Dalam keseharianya Majelis umat selalu hidup dengan rakyat sehingga tahu betul praktik pemerintahan yang dirasakan rakyat. Ketika terjadi kezaliman kepada rakyat, Majelis Umat akan memuhasabahi penguasa, ketika kezaliman berlanjut maka akan ditangani oleh Mahkamah Mazhalim yang memiliki wewenang untuk mengadili penguasa atas kezaliman yang terjadi, juga memberikan sanksi jika kesalahannya terbukti.
Bahkan praktik muhasabah dalam sistem Islam telah dicontohkan Rasulullah Saw, ketika penduduk Yaman melaporkan bacaan yang dibaca Muadz bin Jabal radhiyallaahu anhu yang terlalu panjang ketika menjadi imam salat.
Nabi Saw segera menegur beliau. Imam Bukhari dan Muslim telah meriwayatkan dari Abu Ma's'ud al-Anshari mengatakakan 'Saya hampir tidak pernah mengikuti salat (berjamaan) karena panjangnya (bacaan) fulan yang menjadi imam kami," Lalu saya tidak melihat Nabi Saw dalam memberikan nasihat dengan sangat marah melebihi hari itu.
Beliau lalu bersabda : "Wahai manusia, kalian harus bergegas (bersama untuk salat) siapa yang menjadi imam salat, hendaknya memperpendek. Sebab di situ juga ada yang sakit, lemah, dan orang yang mempunyai hajat."
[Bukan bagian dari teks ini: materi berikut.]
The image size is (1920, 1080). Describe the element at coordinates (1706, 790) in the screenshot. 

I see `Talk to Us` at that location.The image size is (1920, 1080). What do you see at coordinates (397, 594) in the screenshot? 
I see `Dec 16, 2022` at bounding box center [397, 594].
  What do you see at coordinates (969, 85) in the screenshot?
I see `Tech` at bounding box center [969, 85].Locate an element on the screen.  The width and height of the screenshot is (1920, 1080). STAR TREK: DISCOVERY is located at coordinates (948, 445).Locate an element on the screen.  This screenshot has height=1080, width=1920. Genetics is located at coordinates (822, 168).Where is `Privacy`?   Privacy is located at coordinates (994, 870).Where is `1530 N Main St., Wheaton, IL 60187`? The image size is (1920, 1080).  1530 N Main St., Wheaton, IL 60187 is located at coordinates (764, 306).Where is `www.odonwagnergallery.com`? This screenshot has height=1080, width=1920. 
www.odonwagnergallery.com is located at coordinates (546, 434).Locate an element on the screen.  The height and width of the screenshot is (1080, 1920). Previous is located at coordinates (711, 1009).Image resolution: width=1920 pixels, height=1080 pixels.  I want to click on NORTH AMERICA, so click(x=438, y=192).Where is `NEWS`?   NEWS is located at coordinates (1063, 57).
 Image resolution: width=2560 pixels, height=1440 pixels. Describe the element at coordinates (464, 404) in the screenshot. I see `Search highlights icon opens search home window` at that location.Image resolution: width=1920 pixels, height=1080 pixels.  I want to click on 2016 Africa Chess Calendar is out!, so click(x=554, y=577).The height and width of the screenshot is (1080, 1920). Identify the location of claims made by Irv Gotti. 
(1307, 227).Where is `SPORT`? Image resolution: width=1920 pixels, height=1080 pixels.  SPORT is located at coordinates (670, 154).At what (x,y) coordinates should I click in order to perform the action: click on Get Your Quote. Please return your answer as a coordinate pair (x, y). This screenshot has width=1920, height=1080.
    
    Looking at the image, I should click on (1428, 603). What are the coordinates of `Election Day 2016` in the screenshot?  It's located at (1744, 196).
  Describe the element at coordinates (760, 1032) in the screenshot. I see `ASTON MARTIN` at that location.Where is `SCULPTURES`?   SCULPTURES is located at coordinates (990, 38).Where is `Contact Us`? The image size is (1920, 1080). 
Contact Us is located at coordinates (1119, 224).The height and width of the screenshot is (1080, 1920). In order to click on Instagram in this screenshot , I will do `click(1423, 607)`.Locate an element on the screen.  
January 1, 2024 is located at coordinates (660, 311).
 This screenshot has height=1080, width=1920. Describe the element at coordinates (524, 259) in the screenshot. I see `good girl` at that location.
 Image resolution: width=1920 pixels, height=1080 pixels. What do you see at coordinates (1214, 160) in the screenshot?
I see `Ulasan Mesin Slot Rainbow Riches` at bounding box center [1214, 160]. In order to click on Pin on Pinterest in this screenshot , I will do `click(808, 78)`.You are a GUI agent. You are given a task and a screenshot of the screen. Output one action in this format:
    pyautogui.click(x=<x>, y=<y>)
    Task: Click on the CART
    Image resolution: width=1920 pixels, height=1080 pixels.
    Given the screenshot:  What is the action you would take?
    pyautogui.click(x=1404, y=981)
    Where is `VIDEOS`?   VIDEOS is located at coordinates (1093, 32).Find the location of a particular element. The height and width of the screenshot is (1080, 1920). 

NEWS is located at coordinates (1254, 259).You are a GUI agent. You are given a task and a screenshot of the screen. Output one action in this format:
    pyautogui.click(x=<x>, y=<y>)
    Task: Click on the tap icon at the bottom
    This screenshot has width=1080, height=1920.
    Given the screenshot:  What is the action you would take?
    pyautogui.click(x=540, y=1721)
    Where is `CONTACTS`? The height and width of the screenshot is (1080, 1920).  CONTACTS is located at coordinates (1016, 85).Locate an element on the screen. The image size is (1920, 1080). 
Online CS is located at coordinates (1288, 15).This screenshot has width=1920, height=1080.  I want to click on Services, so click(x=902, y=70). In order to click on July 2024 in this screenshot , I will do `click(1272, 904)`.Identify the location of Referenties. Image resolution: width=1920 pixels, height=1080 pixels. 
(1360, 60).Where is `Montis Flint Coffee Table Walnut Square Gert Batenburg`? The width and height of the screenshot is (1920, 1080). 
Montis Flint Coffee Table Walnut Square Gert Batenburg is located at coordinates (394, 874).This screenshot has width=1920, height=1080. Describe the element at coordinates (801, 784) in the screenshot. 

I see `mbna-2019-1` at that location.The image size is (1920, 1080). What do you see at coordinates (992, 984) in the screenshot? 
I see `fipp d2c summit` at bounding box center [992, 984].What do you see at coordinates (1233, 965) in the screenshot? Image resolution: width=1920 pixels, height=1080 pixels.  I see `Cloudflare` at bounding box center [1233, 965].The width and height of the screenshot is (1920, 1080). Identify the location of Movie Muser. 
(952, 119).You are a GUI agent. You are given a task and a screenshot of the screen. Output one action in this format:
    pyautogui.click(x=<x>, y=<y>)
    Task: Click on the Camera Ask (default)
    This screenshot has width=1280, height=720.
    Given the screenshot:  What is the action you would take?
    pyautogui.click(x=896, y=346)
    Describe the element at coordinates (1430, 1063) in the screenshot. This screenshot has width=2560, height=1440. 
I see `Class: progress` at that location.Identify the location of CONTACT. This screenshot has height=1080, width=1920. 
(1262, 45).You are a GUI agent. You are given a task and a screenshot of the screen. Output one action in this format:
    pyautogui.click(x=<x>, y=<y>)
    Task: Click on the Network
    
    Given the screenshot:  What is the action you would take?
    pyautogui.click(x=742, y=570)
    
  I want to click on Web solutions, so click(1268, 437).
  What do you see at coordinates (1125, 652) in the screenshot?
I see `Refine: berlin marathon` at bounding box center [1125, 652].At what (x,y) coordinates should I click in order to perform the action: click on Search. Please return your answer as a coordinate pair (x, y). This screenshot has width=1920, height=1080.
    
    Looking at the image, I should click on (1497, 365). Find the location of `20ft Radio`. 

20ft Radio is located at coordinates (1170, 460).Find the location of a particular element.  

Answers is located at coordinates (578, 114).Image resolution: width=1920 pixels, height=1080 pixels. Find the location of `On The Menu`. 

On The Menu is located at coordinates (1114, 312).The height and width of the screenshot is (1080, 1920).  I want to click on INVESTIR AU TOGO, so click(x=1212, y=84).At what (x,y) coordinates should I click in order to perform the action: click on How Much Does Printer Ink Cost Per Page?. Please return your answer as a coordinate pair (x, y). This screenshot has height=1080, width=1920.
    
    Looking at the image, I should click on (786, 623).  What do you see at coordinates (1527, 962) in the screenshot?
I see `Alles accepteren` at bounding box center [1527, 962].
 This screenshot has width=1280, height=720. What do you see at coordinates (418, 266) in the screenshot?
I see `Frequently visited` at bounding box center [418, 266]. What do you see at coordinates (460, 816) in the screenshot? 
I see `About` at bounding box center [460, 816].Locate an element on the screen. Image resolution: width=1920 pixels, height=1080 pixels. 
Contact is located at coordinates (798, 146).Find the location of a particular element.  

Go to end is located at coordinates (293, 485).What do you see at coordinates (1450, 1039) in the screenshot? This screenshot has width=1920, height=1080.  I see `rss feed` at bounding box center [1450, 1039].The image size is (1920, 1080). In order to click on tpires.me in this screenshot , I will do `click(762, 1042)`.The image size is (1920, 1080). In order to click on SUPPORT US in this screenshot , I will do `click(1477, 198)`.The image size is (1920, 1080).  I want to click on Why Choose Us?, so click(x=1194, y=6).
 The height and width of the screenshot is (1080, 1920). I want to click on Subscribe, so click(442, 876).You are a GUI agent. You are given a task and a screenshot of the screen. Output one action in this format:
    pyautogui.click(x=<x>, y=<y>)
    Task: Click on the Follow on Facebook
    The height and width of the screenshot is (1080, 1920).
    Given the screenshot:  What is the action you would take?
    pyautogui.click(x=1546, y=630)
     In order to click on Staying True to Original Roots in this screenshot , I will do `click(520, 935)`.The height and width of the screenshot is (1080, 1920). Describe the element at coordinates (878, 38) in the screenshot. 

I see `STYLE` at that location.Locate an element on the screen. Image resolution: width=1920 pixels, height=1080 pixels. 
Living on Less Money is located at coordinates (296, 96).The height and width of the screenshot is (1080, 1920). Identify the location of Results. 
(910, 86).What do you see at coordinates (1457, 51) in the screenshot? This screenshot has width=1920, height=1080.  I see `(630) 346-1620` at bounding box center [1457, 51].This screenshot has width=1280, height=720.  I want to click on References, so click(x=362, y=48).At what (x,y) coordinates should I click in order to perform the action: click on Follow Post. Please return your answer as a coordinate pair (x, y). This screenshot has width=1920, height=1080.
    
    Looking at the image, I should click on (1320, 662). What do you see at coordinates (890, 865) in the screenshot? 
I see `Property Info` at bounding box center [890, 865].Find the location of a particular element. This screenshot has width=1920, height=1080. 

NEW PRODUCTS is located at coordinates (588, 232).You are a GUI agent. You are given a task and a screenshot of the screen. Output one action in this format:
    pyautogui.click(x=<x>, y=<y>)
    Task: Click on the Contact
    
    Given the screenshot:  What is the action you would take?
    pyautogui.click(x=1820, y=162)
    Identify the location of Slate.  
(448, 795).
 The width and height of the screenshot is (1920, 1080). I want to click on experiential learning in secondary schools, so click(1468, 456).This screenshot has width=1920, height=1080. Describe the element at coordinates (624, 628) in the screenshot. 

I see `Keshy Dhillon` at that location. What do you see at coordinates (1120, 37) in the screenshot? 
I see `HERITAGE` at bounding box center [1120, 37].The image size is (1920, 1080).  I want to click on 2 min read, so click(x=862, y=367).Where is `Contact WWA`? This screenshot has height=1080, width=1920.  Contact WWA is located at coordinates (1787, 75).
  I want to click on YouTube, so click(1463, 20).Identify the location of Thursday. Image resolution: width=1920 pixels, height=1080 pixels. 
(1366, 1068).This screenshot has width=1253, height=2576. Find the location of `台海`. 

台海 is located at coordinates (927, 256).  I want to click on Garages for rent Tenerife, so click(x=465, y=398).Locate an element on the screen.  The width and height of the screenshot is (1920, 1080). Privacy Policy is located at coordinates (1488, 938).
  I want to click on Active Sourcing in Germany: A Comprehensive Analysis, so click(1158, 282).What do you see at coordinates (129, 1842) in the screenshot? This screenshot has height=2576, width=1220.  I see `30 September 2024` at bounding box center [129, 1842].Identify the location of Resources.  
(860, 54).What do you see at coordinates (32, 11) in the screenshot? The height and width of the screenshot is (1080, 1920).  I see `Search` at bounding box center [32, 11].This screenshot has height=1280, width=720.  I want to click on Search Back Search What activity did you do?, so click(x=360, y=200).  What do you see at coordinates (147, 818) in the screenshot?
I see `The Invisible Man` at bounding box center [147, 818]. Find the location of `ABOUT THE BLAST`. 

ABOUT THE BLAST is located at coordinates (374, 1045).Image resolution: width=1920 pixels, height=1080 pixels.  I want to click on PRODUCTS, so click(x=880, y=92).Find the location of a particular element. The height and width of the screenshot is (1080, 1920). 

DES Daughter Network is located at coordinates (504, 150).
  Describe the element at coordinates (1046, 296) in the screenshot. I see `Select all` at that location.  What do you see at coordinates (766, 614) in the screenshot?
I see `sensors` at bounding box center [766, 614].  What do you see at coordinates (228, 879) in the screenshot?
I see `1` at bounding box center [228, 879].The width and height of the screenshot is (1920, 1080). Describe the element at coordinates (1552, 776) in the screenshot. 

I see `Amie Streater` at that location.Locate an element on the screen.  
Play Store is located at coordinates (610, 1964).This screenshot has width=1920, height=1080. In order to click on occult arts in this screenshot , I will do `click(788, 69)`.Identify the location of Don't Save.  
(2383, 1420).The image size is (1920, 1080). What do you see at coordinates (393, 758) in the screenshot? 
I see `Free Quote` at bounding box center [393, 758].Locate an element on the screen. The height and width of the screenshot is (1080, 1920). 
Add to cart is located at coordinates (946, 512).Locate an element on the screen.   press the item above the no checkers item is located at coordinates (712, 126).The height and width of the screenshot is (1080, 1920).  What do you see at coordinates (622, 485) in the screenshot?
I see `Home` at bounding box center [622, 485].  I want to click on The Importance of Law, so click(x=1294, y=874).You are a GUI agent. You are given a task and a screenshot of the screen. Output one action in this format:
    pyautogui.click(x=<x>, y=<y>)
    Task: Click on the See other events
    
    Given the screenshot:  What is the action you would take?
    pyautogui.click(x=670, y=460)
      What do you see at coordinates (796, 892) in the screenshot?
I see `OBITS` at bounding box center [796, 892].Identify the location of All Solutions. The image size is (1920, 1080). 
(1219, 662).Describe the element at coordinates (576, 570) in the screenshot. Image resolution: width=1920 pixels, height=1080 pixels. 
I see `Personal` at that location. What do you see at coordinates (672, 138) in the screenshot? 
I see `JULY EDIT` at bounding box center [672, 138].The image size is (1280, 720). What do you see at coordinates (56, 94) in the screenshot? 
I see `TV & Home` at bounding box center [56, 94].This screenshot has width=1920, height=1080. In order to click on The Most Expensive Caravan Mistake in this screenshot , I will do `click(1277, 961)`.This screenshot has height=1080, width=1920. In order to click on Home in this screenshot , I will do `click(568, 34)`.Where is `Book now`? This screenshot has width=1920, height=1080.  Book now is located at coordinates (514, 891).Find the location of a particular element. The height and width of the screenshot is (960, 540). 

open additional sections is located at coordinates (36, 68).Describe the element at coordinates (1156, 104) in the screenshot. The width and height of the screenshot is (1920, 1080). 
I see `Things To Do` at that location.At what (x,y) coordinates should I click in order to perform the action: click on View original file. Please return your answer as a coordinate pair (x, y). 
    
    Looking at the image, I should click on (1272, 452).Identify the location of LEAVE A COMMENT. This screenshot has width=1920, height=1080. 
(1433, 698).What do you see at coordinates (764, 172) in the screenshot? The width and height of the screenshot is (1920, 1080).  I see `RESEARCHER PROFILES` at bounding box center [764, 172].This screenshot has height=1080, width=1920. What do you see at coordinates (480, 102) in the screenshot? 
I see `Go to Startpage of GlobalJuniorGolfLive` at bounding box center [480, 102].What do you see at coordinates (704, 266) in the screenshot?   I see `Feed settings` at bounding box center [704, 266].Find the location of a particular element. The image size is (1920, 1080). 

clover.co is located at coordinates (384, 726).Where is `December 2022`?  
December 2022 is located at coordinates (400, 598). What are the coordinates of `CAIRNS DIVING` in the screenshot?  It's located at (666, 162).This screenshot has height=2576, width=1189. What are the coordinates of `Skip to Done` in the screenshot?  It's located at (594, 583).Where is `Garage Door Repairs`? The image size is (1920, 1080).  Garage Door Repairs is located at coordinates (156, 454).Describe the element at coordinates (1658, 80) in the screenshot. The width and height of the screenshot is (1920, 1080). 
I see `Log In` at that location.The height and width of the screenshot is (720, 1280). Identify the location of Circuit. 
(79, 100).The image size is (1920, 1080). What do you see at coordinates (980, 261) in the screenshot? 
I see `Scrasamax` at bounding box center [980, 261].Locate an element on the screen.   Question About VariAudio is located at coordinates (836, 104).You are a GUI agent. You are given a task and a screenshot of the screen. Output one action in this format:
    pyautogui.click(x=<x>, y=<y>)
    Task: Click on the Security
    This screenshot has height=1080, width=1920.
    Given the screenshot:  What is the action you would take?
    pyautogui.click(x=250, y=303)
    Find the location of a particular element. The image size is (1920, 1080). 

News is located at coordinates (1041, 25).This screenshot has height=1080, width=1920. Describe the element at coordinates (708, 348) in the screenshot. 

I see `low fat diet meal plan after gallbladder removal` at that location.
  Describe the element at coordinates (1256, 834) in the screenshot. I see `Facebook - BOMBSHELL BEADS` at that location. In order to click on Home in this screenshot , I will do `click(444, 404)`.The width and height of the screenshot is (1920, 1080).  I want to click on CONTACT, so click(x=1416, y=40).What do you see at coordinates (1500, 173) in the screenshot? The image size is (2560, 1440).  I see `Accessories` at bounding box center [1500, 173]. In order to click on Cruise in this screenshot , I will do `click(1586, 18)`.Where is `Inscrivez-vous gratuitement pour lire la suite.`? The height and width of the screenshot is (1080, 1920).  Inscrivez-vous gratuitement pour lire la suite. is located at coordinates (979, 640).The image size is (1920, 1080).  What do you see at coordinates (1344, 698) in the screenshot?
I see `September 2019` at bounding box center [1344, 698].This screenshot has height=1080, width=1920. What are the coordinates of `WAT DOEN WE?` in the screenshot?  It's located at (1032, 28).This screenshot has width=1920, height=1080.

Selain melakukan muhasabah, Majelis Umat juga memiliki tugas syura, yaitu memberikan masukan kepada penguasa. Para anggota Majelis Umat adalah orang yang memang benar-benar merupakan rapresentasi rakyat dimana masukan mereka akan mencerminkan suara rakyat. Namun masukan anggota Majelis Umat ini tidak bersifat mengikat, karena Majelis Umat bukan penguasa sehingga tidak memiliki wewenang anggaran, mereka bukan pula pegawai negara yang harus digaji. Posisi sebagai anggota Majelis Umat tidak akan bisa dimanfaatkan untuk bagi-bagi proyek, memainkan anggaran, mendapatkan privilese, dan aneka tindakan ilegal lainnya.
Dalam menjalankan tugasnya, Majelis Umat memiliki acuan yang sama dengan penguasa Khilafah yaitu menjalankan syariat Islam sehingga terjadi harmoni antara penguasa dan wakil rakyat yang tidak lain adalah bersama menegakkan hukum Islam dan mewujudkan kemaslahatan bagi umat.
Sungguh jauh berbeda profil wakil rakyat dalam sistem demokrasi dengan wakil rakyat dalam sistem Khilafah. Parlemen menegakkan hukum kufur, sedangkan Majelis Umat menegakkan sistem Ilahi yang kedaulatan hukum hanya diletakan di tangan syariat Islam bukan di tangan Khalifah maupun Majelis Umat.
Syariat Islam sendiri memiliki serangkaian hukum yang mampu memberi solusi tuntas atas problematika hidup manusia. Maka, jiika menginginkan kebaikan dan keberkahan hidup, wujudkan sistem Ilahi bukan sistem kufur buatan manusia.